Why is this "dysfunctional"? I assume Krugman would praise the
filibuster if a President Palin and Republican Congress were ramming
bills through. Regardless of what senators in the 19th century had in
mind, the filibuster is a wonderful antidote to the tyranny of the
majority. It's no argument against it to say that the statists' favorite
piece of legislation didn't fly through smoothly enough. They'll have to
come up with a better case than that.
There is no greater threat to individual freedom and autonomy than
government. The threat from private freelance crime is small potatoes
compared to the daily usurpations of the state, with its taxation,
regulation, privilege-granting, inflation and war. Pierre-Joseph
Proudhon's immortal passage has never been topped:
"To be governed is to be watched, inspected, spied upon, directed,
law-driven, numbered, regulated, enrolled, indoctrinated, preached at,
controlled, checked, estimated, valued, censured, commanded, by
creatures who have neither the right nor the wisdom nor the virtue to do
so. To be governed is to be at every operation, at every transaction
noted, registered, counted, taxed, stamped, measured, numbered,
assessed, licensed, authorized, admonished, prevented, forbidden,
reformed, corrected, punished. It is, under pretext of public utility,
and in the name of the general interest, to be place(d) under
contribution, drilled, fleeced, exploited, monopolized, extorted from,
squeezed, hoaxed, robbed; then, at the slightest resistance, the first
word of complaint, to be repressed, fined, vilified, harassed, hunted
down, abused, clubbed, disarmed, bound, choked, imprisoned, judged,
condemned, shot, deported, sacrificed, sold, betrayed; and to crown all,
mocked, ridiculed, derided, outraged, dishonored."

_STORED DATA_
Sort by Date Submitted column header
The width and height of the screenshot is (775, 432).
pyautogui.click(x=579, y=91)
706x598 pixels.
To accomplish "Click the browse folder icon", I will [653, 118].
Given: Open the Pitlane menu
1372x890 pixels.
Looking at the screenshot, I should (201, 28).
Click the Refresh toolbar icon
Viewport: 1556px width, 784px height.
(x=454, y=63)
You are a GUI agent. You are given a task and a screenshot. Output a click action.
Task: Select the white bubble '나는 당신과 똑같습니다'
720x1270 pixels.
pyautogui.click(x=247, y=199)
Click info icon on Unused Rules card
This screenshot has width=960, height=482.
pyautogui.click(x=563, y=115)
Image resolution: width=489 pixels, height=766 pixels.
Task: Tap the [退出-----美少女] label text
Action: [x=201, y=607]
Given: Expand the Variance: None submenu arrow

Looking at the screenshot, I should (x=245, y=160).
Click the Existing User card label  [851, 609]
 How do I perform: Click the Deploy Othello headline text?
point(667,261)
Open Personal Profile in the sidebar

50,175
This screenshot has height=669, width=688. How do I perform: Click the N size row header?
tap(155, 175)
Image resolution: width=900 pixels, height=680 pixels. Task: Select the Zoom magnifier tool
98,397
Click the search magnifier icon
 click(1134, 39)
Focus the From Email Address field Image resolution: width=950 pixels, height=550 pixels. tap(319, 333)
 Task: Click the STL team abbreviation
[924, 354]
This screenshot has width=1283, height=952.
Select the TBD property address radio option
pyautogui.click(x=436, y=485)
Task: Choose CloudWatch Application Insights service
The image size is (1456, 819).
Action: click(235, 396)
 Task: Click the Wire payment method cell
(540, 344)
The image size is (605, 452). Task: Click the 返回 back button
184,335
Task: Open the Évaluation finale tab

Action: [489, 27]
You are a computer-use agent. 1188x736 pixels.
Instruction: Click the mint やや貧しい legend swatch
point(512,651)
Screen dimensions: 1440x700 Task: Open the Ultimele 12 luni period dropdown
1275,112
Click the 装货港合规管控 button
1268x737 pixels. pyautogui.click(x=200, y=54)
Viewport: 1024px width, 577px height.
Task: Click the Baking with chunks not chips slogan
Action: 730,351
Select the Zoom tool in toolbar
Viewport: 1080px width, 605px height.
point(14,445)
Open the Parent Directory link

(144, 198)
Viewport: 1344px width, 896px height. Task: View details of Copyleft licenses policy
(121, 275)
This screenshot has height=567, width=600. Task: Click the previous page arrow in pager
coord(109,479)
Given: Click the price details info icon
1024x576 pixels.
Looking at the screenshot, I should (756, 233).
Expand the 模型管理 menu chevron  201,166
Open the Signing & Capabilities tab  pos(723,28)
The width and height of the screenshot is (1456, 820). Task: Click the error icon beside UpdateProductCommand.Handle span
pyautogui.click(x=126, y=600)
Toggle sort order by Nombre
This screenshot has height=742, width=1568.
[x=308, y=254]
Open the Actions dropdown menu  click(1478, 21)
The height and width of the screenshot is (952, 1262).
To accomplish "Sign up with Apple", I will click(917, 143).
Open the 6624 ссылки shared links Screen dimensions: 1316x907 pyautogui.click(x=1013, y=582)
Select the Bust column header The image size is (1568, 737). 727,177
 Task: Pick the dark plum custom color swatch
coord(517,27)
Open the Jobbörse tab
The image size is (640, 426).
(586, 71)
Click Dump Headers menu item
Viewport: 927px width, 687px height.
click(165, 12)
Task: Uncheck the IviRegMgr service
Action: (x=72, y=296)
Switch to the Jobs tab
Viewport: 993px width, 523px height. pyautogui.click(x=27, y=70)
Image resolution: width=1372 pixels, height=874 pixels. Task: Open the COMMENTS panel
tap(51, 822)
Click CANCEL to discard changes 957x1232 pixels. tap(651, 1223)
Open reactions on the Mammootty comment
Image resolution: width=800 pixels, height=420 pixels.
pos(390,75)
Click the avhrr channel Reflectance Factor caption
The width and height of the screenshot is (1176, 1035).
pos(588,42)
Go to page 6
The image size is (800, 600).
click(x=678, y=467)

_EXERCISE TASKS_
1: Output the part of the filibuster post between "Why is this" and "case than that.", inclusive.
2: According to the filibuster post, what is the filibuster a wonderful antidote to?
3: Say whether each statement agrees with the filibuster post. Answer yes or no and quote the deciding words.
(a) The threat from private crime is described as small next to the usurpations of the state.
(b) The quoted passage is credited to Pierre-Joseph Proudhon.
(c) The statists' favorite piece of legislation is said to have gone through smoothly.

_ANSWERS TO THE EXERCISES_
1:
Why is this "dysfunctional"? I assume Krugman would praise the
filibuster if a President Palin and Republican Congress were ramming
bills through. Regardless of what senators in the 19th century had in
mind, the filibuster is a wonderful antidote to the tyranny of the
majority. It's no argument against it to say that the statists' favorite
piece of legislation didn't fly through smoothly enough. They'll have to
come up with a better case than that.

2: The tyranny of the majority.

3:
(a) Yes: "The threat from private freelance crime is small potatoes compared to the daily usurpations of the state"
(b) Yes: "Pierre-Joseph Proudhon's immortal passage has never been topped"
(c) No: "the statists' favorite piece of legislation didn't fly through smoothly enough"